Here are some of the favorite lines and strategies that I've heard over the years regarding the fine art of getting something for nothing.
- "If you can do this project for free, or at a big discount, you're going to get more work than you can handle in the future." Often this request is framed in the spirit of "partnership" or of "sharing the risk."
- For sheer enthusiasm, you can't beat, "We're going to do amazing work together, once you help me with this one small project."
- "I'm not sure what the budget is just yet, but it will be significant if you can develop some ideas that we can sell to the executive team."
- I prefer the more honest and flattering approach: "I don't have any money, but I really want to work with you."
- "Shouldn't this up-front strategy work be considered part of your new-business process?"
- "I'd like to introduce you to my boss, but first I want you to develop some 'ideas' that will serve as an introduction to the agency."
- "We'll provide all the content -- you'll just need to do light editing." That's always a nice way to slip in some extra work.
- One, asking for a break on the price at the end of a project. You negotiate contracts not invoices. (To be fair, agencies are notorious for asking for more money once the work is done.)
- Two, conducting a review from a group of agencies to solicit ideas and then never hiring any of them.
- "We're going to do it for category experience," and "This is a great opportunity to build our portfolio" are sure-fire roads to nowhere.
On the other hand, two requests for a price break always get my attention and make perfectly good sense.
- "We'll guarantee a certain amount of work if you can give us a discount."
- "We'd like to sign a one year contract." Commitment, a beautiful word that is music to my ears.
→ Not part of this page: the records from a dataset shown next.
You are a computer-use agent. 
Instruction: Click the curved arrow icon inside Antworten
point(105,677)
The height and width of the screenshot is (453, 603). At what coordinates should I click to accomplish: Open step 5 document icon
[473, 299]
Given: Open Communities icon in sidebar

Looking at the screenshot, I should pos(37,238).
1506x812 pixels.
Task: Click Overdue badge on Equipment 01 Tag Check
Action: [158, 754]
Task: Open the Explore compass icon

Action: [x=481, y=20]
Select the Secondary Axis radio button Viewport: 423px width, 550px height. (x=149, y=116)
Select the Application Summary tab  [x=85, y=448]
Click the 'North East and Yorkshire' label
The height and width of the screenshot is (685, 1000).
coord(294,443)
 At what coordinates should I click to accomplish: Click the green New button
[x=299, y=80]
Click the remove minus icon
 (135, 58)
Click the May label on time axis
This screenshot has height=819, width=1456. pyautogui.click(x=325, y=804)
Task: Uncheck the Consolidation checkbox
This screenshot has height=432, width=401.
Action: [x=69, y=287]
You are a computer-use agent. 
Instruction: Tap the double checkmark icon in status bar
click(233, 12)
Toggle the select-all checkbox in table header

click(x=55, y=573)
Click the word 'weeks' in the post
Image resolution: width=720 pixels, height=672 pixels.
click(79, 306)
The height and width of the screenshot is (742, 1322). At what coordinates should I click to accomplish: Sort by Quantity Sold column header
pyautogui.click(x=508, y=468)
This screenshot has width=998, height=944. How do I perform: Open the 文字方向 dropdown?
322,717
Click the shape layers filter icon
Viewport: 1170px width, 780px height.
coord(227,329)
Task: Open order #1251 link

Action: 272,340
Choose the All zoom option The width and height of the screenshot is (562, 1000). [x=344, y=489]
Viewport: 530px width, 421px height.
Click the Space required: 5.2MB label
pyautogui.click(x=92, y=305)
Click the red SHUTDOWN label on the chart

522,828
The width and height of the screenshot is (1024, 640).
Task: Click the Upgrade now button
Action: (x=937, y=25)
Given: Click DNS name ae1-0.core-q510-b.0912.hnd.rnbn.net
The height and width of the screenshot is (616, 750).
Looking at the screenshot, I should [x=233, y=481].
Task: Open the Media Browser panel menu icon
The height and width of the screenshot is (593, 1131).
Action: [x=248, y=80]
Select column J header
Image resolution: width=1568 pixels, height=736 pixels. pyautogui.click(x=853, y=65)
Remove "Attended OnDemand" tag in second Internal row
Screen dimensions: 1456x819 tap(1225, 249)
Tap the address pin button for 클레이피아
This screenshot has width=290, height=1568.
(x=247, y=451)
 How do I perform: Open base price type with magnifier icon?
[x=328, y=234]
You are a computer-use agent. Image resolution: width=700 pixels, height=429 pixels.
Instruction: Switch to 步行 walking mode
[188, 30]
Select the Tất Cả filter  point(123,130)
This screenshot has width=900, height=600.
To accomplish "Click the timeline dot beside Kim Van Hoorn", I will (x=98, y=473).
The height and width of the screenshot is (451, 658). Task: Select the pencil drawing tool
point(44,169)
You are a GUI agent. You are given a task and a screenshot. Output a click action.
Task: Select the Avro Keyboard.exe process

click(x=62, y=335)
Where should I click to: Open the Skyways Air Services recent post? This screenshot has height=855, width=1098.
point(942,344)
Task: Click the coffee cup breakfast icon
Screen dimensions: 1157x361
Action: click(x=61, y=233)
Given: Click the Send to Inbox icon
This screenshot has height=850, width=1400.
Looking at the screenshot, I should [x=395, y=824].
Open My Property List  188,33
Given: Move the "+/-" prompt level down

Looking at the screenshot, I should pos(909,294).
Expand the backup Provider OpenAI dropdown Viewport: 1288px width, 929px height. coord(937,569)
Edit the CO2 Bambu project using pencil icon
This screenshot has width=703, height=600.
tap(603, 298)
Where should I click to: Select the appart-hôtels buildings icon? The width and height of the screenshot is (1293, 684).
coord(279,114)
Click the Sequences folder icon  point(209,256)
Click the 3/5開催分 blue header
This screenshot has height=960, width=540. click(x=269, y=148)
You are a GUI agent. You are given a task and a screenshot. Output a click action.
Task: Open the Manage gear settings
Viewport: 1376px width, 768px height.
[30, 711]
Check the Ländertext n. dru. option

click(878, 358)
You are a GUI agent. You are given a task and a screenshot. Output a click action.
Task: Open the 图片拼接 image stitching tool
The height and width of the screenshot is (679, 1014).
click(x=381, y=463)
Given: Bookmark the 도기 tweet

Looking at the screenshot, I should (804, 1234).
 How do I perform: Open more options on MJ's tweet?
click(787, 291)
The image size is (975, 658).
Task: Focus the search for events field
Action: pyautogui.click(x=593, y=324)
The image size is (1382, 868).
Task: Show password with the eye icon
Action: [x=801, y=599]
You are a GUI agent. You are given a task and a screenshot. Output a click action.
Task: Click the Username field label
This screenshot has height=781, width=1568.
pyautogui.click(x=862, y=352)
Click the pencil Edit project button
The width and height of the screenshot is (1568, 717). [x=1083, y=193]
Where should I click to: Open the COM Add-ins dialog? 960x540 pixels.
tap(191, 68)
Here's the catch with all of the above. If you want to be smart about money, you need to be smart about people. A bad proposition from one person can be a legitimate opportunity from another. Sometimes, it makes sense to agree to a lopsided deal. Knowing when is the trick. No matter what the request, trust the quality of the relationship and let it guide your decisions. It's the only way to navigate through the murky waters of fees and compensation.